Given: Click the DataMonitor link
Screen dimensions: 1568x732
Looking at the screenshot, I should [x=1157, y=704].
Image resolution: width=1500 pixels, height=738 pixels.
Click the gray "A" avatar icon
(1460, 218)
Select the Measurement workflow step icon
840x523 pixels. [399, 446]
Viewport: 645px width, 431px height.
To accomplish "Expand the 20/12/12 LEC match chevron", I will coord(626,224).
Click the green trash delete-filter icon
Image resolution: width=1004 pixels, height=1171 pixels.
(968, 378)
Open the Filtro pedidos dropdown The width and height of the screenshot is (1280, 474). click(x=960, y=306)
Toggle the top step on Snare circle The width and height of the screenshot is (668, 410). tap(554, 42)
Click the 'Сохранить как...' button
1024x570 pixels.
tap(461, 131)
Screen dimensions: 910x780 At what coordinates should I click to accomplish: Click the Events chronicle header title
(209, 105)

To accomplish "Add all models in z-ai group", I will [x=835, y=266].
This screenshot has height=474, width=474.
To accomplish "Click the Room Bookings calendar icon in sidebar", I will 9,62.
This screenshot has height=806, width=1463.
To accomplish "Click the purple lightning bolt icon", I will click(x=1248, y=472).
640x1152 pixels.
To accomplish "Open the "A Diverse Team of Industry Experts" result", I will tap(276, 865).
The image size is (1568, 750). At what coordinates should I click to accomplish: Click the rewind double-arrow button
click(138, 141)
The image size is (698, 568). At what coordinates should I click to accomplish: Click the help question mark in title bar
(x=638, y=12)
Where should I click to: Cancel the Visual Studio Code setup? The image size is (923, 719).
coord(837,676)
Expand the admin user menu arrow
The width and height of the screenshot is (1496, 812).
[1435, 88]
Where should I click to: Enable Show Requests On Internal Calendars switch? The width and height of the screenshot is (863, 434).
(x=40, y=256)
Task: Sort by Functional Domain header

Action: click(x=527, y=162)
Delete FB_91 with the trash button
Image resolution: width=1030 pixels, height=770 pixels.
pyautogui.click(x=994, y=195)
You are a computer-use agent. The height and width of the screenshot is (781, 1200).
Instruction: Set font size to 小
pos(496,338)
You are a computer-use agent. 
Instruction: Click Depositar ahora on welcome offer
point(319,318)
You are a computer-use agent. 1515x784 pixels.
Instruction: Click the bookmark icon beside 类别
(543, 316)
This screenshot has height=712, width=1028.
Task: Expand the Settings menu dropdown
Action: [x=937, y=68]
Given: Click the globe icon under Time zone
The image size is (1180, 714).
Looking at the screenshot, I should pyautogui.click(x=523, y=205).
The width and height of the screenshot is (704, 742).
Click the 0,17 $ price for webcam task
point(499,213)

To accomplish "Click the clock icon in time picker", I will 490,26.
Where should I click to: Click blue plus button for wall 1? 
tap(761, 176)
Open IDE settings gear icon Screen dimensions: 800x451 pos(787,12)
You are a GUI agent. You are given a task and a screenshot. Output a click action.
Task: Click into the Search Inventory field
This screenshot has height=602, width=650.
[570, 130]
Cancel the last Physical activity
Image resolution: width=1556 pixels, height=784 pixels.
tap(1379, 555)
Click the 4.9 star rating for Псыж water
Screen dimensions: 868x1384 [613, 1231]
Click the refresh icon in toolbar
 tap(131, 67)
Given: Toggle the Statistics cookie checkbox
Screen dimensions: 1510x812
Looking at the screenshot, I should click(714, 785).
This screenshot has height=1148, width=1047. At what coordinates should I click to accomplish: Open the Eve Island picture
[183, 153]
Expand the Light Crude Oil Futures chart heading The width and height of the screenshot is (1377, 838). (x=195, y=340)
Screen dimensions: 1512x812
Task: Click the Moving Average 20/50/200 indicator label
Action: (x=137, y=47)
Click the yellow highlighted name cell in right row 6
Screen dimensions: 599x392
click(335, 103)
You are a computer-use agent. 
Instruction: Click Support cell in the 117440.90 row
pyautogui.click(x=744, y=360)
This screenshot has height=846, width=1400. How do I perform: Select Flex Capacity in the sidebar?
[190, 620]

**What to do**
Whenever a line above includes the string "computer", copy it.

**Answer to this exercise**
You are a computer-use agent. The height and width of the screenshot is (781, 1200).
You are a computer-use agent. 
You are a computer-use agent. 1515x784 pixels.
You are a computer-use agent. 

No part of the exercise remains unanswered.